Brief ▸
Answer these questions from the West Side Story review below:
1. Which recent 5 Star Theatricals production had Mr. X loved?
2. At which theater did the show take place?
3. What was the name of Steven Spielberg's mother?

Source document ▸

• • •

WEST SIDE STORY
West Side Story is Mr. X’s favorite Broadway musical of all time! So even though he’s one of those people who doesn’t like to travel far in Los Angeles, he joined me in Thousand Oaks for 5 Star Theatricals’ rendition of it, which he didn’t mind doing at all since he had loved their recent production of Shrek. (And he had such a good time there again, at the Fred Kavli Theatre, that he even came to the show’s after-party! He never does that!)
Very surprisingly for a lifelong theatre-goer, I had never seen a stage production of West Side Story before. Of course I’ve watched the classic film version, which I detest that Hollywood is doing a remake of. You cannot remake perfection, Steven Spielberg! (I wish that his mother, Leah, whom I met years ago because she was a fan of my show, was still around so I could tell her to scold him for me!!!)

• • •

Data records ▸

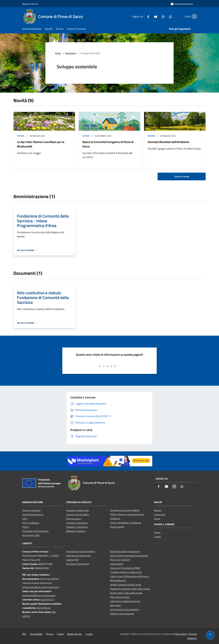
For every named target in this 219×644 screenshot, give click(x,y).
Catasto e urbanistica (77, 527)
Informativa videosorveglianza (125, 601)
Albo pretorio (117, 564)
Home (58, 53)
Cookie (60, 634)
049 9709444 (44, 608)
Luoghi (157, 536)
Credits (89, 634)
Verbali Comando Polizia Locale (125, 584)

• • •

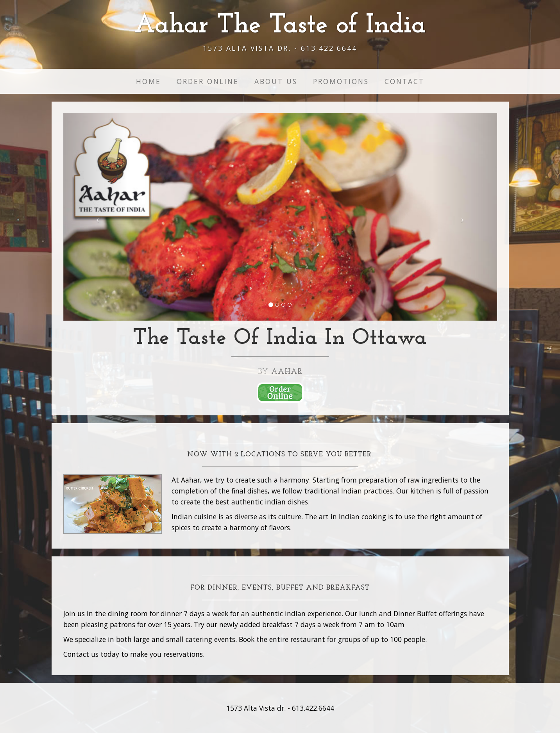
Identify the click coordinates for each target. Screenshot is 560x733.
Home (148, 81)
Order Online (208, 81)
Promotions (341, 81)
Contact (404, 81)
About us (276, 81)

• • •

Output of the task ▸
1. Shrek
2. The Fred Kavli Theatre
3. Leah